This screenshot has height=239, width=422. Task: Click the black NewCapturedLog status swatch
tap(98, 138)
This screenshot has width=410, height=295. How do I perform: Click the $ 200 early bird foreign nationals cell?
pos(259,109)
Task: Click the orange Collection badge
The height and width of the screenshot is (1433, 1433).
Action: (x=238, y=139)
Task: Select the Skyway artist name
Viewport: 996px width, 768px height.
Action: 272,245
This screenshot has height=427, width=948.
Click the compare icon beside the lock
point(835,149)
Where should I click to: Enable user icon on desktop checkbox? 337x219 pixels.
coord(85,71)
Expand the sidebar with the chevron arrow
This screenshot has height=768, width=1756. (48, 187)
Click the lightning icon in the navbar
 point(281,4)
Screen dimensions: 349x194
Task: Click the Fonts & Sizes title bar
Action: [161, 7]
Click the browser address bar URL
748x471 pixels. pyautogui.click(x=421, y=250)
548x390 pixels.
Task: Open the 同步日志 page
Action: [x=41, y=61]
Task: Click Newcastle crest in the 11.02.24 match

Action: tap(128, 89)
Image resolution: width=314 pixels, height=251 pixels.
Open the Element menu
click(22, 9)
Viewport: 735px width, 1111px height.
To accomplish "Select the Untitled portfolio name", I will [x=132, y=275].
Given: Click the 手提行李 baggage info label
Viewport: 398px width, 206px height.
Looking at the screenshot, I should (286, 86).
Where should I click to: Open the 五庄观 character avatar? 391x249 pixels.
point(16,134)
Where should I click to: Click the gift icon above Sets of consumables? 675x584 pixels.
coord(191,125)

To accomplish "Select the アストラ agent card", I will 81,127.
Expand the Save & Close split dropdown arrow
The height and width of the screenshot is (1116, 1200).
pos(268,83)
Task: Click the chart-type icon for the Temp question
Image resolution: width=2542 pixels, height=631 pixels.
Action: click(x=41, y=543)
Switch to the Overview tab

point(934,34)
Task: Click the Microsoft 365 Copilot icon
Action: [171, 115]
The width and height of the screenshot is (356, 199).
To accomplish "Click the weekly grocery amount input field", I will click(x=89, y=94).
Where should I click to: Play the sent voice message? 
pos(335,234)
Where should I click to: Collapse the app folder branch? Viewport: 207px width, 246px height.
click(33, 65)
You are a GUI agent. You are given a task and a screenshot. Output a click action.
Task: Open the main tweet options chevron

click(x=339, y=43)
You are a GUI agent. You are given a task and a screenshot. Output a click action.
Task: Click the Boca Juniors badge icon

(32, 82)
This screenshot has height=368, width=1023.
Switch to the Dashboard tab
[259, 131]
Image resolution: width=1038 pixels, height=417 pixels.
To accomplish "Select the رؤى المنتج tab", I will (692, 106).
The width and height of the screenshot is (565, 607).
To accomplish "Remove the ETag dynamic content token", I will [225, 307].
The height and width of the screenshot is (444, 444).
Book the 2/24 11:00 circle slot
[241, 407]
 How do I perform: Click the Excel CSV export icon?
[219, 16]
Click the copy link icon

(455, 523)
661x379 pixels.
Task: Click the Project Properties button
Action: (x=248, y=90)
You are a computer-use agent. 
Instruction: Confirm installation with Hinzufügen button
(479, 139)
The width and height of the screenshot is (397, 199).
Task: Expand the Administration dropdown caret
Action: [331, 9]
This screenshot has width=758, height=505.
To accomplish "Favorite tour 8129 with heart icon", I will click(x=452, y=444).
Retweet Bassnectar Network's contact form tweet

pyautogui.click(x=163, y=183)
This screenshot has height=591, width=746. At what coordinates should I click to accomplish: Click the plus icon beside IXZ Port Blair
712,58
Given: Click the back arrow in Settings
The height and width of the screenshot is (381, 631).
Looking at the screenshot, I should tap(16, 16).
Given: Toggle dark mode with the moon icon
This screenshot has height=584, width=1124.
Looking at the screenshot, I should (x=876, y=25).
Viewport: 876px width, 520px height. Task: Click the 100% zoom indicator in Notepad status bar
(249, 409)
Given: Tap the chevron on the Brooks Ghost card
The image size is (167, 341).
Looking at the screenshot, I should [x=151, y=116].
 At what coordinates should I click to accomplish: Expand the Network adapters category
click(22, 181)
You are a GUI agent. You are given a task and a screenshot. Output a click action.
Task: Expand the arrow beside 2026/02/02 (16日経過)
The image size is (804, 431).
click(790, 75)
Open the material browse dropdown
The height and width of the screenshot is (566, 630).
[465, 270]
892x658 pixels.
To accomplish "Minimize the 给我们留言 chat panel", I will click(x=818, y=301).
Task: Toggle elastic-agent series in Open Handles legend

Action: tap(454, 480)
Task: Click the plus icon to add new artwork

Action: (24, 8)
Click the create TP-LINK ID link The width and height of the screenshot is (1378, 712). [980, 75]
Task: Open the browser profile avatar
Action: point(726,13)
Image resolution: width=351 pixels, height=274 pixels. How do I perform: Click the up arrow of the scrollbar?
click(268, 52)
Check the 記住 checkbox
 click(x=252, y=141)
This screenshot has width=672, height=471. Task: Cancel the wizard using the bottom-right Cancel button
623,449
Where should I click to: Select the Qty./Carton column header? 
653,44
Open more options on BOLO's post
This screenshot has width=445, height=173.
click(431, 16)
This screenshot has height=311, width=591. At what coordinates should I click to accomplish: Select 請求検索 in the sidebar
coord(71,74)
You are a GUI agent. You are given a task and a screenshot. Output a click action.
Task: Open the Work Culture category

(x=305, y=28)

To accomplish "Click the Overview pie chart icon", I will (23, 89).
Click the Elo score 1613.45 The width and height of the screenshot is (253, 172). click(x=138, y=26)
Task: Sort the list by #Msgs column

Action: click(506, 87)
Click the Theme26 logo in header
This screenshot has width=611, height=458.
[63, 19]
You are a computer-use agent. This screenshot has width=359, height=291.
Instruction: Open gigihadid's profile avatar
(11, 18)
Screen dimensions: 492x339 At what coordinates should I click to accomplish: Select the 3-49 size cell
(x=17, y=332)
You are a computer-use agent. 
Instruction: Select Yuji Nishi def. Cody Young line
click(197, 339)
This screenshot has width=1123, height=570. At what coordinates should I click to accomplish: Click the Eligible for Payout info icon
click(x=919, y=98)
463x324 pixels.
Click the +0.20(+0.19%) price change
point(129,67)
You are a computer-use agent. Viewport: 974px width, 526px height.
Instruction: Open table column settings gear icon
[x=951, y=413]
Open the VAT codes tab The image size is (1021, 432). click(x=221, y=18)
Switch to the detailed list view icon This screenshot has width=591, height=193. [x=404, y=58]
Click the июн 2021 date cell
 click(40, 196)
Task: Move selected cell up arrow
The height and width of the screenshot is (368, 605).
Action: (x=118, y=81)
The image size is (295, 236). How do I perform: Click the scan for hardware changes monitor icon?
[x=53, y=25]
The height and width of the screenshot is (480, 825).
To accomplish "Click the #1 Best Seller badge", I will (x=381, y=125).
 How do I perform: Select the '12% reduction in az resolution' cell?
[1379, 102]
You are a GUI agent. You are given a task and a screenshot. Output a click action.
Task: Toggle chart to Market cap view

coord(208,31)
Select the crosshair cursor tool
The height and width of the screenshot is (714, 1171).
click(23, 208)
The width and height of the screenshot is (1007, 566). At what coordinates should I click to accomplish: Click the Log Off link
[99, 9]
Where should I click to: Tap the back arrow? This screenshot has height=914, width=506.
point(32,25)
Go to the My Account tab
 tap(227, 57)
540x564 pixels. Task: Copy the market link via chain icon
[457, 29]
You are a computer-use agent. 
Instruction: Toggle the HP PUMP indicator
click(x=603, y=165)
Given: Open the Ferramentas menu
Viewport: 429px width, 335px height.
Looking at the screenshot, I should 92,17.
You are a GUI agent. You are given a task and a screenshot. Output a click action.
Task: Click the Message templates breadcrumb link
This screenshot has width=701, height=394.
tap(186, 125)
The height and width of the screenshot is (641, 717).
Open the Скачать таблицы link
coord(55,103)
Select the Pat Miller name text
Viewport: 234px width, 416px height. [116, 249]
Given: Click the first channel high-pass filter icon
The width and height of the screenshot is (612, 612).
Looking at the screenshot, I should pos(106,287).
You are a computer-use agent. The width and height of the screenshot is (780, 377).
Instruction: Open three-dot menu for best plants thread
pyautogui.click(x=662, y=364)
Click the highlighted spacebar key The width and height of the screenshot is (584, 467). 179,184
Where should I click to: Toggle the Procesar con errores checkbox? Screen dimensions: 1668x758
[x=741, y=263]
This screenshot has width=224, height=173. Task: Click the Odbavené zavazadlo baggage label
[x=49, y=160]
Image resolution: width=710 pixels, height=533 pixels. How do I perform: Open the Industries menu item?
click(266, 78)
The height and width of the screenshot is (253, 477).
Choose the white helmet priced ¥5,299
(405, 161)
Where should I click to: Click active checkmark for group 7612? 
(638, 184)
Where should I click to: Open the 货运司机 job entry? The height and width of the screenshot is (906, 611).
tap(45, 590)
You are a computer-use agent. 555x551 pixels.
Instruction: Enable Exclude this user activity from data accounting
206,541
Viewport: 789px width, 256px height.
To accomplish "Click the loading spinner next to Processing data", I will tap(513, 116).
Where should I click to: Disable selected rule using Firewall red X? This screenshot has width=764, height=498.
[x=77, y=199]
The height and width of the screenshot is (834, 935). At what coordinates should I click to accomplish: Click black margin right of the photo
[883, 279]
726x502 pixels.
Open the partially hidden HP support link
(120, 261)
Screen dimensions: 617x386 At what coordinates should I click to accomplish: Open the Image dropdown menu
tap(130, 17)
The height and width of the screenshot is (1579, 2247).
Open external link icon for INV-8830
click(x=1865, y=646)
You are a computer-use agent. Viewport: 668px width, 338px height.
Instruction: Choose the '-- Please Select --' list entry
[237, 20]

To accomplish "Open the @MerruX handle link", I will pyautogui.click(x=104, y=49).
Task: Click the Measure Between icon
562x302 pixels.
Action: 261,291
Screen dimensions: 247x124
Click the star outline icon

**What to work on:**
With the line containing "Open the partially hidden HP support link" as the start and the last line of the material above as the end, copy that run of lines exactly, both ends included, and nothing more.

**Answer space:**
Open the partially hidden HP support link
(120, 261)
Screen dimensions: 617x386 At what coordinates should I click to accomplish: Open the Image dropdown menu
tap(130, 17)
The height and width of the screenshot is (1579, 2247).
Open external link icon for INV-8830
click(x=1865, y=646)
You are a computer-use agent. Viewport: 668px width, 338px height.
Instruction: Choose the '-- Please Select --' list entry
[237, 20]

To accomplish "Open the @MerruX handle link", I will pyautogui.click(x=104, y=49).
Task: Click the Measure Between icon
562x302 pixels.
Action: 261,291
Screen dimensions: 247x124
Click the star outline icon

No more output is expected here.